Tepat pukul tiga dini hari, mendadak sesak napas Sartini kambuh. Udara malam dan dinginnya air sumur serasa mencekik leher Sartini. Dalam hembusan ketiga, tercabut sudah roh Sartini. Keluar dari tubuhnya dengan cara paksa. Direnggut oleh kakaknya sendiri. Tepat pukul tiga malam dalam hembusan napas yang ketiga.

"Apa yang terjadi padaku?" tanyaku sambil menahan sakit di kepala.

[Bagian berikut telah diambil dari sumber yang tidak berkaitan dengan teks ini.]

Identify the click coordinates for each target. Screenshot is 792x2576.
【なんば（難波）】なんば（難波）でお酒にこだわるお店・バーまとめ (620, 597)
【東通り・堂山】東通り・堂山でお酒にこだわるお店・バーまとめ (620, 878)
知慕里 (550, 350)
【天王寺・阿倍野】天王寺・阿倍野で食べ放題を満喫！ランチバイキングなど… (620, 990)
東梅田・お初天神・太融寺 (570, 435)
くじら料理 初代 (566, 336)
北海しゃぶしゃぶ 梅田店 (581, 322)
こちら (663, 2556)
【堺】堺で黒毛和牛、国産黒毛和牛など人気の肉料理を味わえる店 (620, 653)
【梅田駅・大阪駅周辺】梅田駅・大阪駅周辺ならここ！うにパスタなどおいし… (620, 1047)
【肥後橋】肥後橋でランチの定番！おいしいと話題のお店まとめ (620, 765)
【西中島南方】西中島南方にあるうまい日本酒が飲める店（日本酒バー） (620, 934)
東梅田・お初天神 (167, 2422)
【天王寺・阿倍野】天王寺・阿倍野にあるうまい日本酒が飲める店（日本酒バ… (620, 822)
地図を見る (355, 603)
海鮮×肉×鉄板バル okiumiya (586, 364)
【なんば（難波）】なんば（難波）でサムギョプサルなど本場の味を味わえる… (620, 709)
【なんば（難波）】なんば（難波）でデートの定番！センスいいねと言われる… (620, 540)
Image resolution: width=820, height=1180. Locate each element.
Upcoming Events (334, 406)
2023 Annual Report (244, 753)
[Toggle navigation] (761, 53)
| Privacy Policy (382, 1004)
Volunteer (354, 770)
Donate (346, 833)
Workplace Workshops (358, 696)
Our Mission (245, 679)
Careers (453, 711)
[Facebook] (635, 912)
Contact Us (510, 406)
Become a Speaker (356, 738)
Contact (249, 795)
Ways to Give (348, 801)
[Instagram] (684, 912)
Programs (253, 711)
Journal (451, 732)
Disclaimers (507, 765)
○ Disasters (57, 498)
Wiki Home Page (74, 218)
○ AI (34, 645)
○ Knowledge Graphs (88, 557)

"Subuh tadi kami menemukanmu terduduk di tepi sumur di belakang rumahmu, dan segera kami bawa masuk kedalam rumah".jawab ibuku.

"Memang semalam ada apa nak?" Tanya paman.

"Aku tidak ingat paman".balasku

Sore harinya disaat aku hendak mandi, aku menuju ke sumur tua itu. Memeriksa sekeliling sumur. Mungkin aku bisa mendapatkan jawaban atas kejadian semalam. Benar saja, saat aku mengamati sudut sumur, tepatnya di sebelah utara dibawah pohon kamboja kuning. Bersinar sebuah benda. Awalnya aku kira sebuah sendok. Tapi setelah aku dekati, ternyata itu adalah konde untul sanggul rambut. Berwarna kuning keemasan berukirkan bunga kamboja. Sontak aku teringat almarhum adik kakek buyutku.

"Berarti wanita semalam adalah adik kakek buyutku". Gumamku lirih

Kejadian semalam terjawab sudah. Segera aku membersihkan badanku dan bersiap – siap ke makam adik kakek buyutku yang meninggal 30 tahun yang lalu di usianya yang ke-30.